- **Required task**
Reproduce the data below word for word, copying everything from the line containing "You are a computer-use agent. The image size is (1242, 1655)." down to the line containing "Click the shield".

- **Word and element location data**
-- BEGIN --
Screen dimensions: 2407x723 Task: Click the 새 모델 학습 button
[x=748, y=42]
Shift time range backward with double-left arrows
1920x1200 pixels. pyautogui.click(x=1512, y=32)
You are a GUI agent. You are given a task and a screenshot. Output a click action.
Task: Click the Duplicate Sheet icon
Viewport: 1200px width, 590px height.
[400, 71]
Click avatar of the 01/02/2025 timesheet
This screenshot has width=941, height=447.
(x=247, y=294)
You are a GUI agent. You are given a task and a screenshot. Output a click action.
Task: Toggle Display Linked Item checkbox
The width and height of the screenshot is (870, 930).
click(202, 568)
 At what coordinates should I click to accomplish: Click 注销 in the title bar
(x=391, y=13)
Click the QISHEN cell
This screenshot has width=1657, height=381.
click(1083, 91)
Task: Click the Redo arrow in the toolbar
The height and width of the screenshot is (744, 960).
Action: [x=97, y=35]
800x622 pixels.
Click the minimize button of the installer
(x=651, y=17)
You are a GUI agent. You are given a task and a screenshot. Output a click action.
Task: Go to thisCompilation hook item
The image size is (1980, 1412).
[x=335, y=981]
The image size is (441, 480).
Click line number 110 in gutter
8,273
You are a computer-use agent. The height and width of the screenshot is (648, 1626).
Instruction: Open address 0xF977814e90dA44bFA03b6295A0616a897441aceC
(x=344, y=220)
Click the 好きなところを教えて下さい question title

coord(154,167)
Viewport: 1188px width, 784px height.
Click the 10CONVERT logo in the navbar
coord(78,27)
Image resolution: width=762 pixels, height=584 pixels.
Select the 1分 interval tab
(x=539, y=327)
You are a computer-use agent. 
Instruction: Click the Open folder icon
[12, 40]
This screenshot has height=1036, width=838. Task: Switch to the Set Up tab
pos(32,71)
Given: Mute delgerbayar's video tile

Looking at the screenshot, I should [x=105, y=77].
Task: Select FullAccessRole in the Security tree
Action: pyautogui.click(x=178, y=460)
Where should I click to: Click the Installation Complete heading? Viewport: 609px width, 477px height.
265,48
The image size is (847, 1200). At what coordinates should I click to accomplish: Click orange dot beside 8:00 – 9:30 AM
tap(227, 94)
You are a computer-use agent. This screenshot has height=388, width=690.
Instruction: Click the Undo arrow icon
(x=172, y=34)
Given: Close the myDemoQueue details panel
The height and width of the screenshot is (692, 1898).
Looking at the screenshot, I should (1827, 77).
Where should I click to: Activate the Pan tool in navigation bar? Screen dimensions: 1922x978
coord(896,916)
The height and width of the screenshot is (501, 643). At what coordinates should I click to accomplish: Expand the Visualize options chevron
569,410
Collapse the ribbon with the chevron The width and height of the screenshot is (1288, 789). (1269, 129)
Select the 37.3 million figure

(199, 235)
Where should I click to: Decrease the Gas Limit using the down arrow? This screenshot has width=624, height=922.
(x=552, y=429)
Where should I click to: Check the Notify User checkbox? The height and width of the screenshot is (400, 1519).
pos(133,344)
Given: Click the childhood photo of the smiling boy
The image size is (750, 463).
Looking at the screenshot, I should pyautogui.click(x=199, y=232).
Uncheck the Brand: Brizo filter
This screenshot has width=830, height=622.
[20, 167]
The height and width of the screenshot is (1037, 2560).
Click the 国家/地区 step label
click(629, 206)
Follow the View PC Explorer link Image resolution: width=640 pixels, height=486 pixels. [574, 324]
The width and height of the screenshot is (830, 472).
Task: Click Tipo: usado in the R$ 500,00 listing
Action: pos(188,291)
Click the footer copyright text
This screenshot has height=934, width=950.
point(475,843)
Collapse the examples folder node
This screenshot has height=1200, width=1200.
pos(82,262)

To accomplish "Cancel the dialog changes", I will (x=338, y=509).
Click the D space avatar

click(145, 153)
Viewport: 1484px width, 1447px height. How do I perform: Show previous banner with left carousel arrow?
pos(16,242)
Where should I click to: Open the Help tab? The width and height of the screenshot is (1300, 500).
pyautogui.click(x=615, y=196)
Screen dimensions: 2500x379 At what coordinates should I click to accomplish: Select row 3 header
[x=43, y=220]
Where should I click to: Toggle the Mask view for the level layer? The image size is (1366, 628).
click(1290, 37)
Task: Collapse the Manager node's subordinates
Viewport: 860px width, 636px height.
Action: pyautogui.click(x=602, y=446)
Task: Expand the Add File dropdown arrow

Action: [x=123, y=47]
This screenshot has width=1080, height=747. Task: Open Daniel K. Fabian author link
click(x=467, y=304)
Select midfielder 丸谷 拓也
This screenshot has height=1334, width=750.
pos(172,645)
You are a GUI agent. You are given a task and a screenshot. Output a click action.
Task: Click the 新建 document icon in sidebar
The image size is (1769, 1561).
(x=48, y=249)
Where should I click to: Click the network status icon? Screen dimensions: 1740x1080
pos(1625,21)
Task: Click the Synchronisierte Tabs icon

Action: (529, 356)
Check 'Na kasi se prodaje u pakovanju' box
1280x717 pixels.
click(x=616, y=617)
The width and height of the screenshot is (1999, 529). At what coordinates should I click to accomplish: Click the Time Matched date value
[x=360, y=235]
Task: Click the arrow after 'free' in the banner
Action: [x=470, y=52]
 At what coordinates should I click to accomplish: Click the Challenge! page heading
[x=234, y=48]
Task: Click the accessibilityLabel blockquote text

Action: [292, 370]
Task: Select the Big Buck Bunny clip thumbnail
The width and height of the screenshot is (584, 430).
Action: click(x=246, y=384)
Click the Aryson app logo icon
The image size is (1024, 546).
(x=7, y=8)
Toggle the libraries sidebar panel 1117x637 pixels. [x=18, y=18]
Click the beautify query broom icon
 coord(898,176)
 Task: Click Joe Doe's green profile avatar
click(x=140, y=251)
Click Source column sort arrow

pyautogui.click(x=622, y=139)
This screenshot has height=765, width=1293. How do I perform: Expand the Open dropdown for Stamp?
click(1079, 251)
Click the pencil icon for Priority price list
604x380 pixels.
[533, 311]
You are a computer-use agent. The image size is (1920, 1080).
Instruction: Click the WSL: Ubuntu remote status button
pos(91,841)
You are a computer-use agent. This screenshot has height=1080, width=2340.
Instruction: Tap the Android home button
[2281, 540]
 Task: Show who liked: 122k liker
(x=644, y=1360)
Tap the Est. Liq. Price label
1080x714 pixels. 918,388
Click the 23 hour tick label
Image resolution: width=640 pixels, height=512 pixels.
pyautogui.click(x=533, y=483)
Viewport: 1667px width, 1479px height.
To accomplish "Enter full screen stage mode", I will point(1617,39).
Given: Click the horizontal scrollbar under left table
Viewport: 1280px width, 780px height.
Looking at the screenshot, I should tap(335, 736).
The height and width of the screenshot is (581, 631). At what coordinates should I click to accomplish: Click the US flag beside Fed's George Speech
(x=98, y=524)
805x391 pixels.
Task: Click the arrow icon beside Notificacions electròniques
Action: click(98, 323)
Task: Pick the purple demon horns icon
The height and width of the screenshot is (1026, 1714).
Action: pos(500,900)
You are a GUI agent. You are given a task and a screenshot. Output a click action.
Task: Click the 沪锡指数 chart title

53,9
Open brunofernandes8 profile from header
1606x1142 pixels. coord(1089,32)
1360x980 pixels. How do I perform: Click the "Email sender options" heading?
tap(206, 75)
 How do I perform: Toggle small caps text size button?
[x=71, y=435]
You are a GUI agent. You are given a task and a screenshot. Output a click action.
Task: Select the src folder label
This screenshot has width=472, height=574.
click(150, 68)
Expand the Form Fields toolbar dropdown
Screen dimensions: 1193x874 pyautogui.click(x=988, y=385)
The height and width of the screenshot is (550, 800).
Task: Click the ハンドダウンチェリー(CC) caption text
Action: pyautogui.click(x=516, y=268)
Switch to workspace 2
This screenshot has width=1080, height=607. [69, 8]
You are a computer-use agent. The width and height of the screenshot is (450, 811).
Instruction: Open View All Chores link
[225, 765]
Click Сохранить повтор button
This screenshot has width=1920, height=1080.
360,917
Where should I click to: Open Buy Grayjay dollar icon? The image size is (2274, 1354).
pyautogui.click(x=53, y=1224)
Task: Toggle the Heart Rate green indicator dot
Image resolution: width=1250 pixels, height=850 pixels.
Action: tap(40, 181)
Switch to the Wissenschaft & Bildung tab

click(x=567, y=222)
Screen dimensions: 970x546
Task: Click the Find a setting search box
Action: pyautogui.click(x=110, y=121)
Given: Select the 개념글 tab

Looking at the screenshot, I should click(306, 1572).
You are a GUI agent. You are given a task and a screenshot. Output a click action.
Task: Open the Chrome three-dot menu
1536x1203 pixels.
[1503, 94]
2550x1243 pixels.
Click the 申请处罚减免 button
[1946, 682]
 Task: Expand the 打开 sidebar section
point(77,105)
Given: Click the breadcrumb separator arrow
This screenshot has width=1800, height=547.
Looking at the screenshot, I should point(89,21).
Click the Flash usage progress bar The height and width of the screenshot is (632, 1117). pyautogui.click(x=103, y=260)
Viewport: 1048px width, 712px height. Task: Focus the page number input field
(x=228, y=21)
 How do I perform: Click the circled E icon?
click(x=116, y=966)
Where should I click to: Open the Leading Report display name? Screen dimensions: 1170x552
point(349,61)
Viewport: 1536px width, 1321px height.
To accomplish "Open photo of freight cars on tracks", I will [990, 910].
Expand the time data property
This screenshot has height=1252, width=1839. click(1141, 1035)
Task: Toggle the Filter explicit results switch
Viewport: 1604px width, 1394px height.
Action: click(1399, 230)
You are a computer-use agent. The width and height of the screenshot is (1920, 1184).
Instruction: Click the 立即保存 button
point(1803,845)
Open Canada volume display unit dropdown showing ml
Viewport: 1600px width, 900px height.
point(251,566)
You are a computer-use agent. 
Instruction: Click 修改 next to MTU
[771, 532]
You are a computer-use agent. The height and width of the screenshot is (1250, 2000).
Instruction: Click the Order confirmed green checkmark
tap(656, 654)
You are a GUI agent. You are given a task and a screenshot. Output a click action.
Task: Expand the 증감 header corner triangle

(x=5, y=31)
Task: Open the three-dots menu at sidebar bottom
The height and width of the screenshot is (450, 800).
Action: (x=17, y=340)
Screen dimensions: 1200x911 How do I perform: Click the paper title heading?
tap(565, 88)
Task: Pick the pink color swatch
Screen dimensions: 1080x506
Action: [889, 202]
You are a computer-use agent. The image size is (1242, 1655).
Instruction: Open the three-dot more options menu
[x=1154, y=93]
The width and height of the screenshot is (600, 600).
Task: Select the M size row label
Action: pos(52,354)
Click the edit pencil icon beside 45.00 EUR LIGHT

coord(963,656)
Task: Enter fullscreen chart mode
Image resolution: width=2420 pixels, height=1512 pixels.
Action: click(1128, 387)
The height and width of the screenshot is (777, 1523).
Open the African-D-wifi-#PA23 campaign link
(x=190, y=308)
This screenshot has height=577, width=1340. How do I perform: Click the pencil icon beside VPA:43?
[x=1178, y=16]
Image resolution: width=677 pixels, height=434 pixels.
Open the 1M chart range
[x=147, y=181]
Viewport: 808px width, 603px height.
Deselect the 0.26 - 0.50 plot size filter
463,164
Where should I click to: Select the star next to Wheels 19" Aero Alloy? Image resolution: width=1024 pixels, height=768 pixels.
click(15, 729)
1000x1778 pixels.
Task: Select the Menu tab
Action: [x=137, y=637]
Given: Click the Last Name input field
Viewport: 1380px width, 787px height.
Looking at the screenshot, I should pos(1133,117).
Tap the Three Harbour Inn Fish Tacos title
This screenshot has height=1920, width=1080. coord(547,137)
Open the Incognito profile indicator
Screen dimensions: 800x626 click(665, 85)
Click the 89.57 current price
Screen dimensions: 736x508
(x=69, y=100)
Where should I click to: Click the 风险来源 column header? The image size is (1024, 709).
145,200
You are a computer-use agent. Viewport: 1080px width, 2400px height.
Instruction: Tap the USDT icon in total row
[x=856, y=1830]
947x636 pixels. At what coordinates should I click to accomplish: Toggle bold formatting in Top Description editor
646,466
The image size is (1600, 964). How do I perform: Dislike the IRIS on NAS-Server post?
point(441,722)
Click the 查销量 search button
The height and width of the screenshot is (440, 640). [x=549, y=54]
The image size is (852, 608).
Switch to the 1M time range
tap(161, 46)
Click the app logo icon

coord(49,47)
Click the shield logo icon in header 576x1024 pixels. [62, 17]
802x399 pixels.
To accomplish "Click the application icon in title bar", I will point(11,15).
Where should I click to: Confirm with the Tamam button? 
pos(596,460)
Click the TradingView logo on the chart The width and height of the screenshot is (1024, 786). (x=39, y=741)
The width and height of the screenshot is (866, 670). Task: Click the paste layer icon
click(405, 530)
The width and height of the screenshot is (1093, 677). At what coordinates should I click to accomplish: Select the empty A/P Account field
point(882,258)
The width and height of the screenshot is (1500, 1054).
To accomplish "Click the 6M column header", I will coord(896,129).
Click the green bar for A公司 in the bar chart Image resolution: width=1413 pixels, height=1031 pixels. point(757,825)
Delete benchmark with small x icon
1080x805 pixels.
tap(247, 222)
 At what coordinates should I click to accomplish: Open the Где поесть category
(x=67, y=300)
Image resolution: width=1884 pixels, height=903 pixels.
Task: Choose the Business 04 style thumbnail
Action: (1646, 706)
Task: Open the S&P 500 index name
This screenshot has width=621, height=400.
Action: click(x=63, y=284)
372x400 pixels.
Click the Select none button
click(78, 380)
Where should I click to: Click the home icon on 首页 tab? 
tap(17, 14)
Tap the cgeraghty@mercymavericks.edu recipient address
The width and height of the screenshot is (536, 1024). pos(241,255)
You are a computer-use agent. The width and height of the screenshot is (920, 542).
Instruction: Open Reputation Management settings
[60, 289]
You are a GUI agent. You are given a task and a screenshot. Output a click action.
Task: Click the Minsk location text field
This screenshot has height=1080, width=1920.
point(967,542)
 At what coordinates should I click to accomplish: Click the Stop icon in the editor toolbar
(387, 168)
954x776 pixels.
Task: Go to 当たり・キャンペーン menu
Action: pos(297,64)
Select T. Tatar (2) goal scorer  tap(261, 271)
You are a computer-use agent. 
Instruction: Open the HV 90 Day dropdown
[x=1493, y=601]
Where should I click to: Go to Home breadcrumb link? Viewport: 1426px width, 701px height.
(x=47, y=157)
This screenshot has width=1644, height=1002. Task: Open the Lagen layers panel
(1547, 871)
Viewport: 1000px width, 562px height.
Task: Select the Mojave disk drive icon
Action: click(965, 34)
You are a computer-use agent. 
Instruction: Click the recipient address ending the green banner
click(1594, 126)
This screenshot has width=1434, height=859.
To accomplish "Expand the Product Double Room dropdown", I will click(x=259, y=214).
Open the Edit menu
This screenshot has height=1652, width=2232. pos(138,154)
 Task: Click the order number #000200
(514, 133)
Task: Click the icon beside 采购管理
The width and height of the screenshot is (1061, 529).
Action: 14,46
-- END --
- **Result for this task**
You are a computer-use agent. The image size is (1242, 1655).
Instruction: Open the three-dot more options menu
[x=1154, y=93]
The width and height of the screenshot is (600, 600).
Task: Select the M size row label
Action: pos(52,354)
Click the edit pencil icon beside 45.00 EUR LIGHT

coord(963,656)
Task: Enter fullscreen chart mode
Image resolution: width=2420 pixels, height=1512 pixels.
Action: click(1128, 387)
The height and width of the screenshot is (777, 1523).
Open the African-D-wifi-#PA23 campaign link
(x=190, y=308)
This screenshot has height=577, width=1340. How do I perform: Click the pencil icon beside VPA:43?
[x=1178, y=16]
Image resolution: width=677 pixels, height=434 pixels.
Open the 1M chart range
[x=147, y=181]
Viewport: 808px width, 603px height.
Deselect the 0.26 - 0.50 plot size filter
463,164
Where should I click to: Select the star next to Wheels 19" Aero Alloy? Image resolution: width=1024 pixels, height=768 pixels.
click(15, 729)
1000x1778 pixels.
Task: Select the Menu tab
Action: [x=137, y=637]
Given: Click the Last Name input field
Viewport: 1380px width, 787px height.
Looking at the screenshot, I should pos(1133,117).
Tap the Three Harbour Inn Fish Tacos title
This screenshot has height=1920, width=1080. coord(547,137)
Open the Incognito profile indicator
Screen dimensions: 800x626 click(665, 85)
Click the 89.57 current price
Screen dimensions: 736x508
(x=69, y=100)
Where should I click to: Click the 风险来源 column header? The image size is (1024, 709).
145,200
You are a computer-use agent. Viewport: 1080px width, 2400px height.
Instruction: Tap the USDT icon in total row
[x=856, y=1830]
947x636 pixels. At what coordinates should I click to accomplish: Toggle bold formatting in Top Description editor
646,466
The image size is (1600, 964). How do I perform: Dislike the IRIS on NAS-Server post?
point(441,722)
Click the 查销量 search button
The height and width of the screenshot is (440, 640). [x=549, y=54]
The image size is (852, 608).
Switch to the 1M time range
tap(161, 46)
Click the app logo icon

coord(49,47)
Click the shield logo icon in header 576x1024 pixels. [62, 17]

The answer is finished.